EXERCISE DETAILS:
Without copying any picture, transcribe exactly the lines of the data below from the one containing "You are a GUI" through the one containing "The image size is (627, 391).".

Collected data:
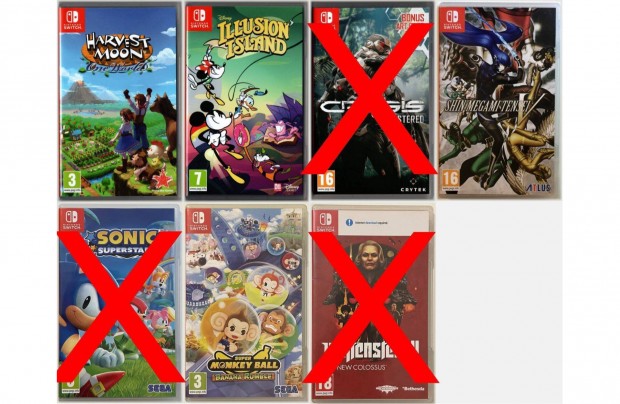Click the Bethesda logo on Wolfenstein cover

point(413,389)
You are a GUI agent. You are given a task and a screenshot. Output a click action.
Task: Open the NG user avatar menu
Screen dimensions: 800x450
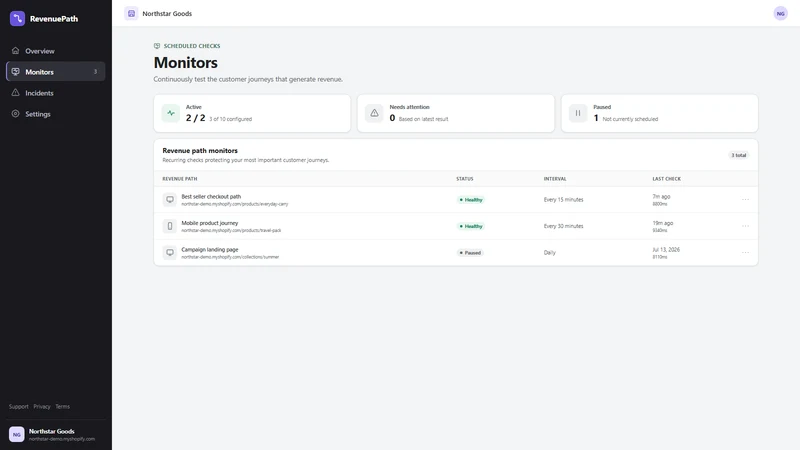(x=780, y=13)
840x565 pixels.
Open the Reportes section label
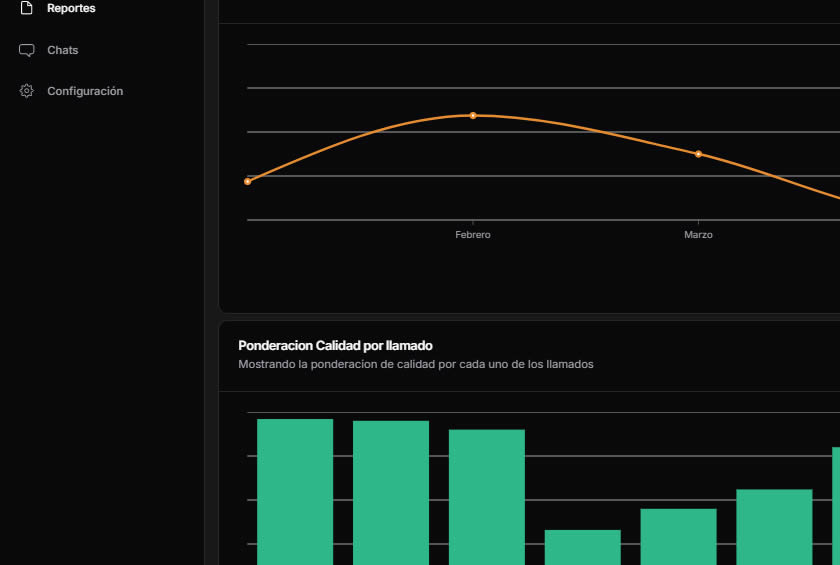click(71, 8)
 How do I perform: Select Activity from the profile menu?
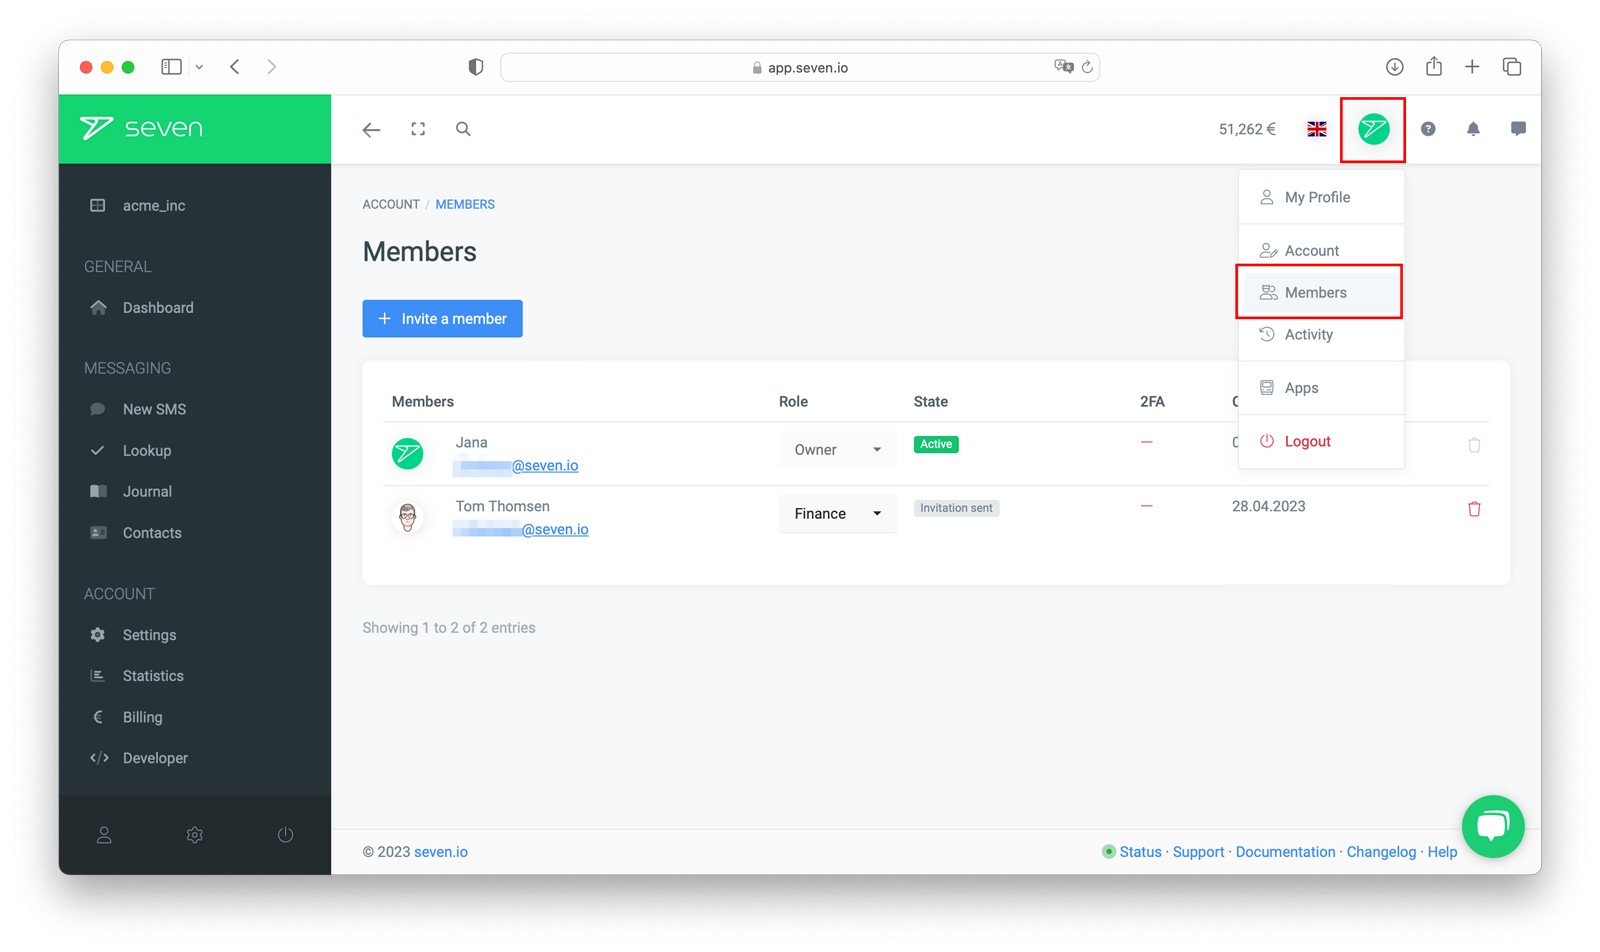pos(1308,335)
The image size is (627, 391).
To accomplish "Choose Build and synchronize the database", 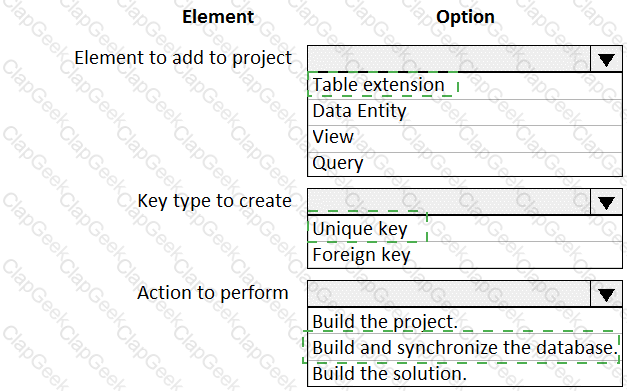I will 465,347.
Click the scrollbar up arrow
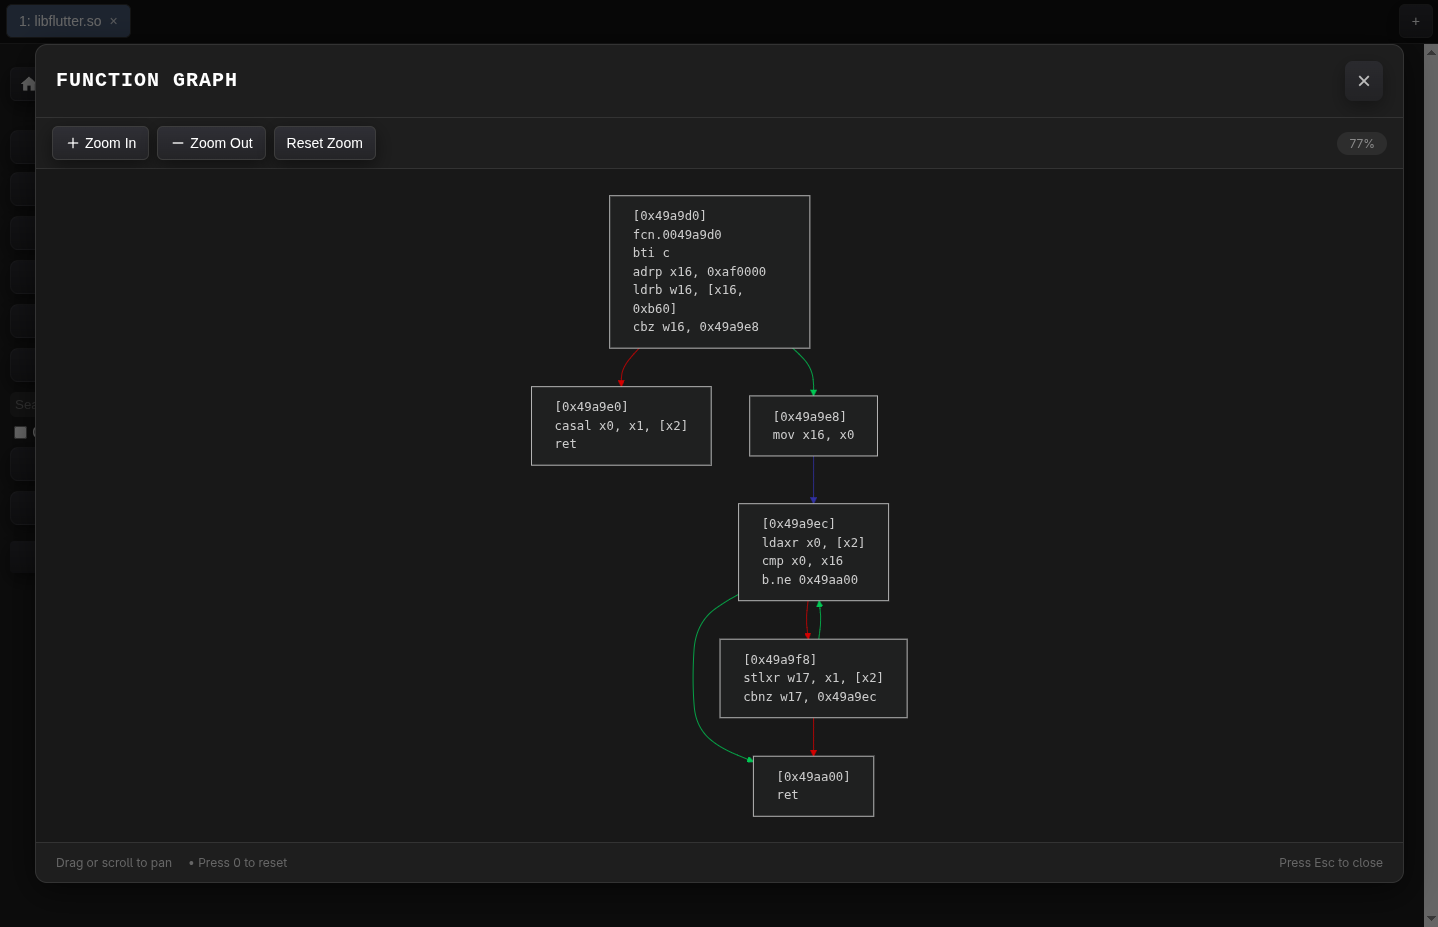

ANSWER TO THIS PROBLEM:
You are a GUI agent. You are given a task and a screenshot. Output a click action.
Task: Open the NG user avatar menu
Screen dimensions: 800x450
(x=780, y=13)
840x565 pixels.
Open the Reportes section label
click(71, 8)
 How do I perform: Select Activity from the profile menu?
pos(1308,335)
The image size is (627, 391).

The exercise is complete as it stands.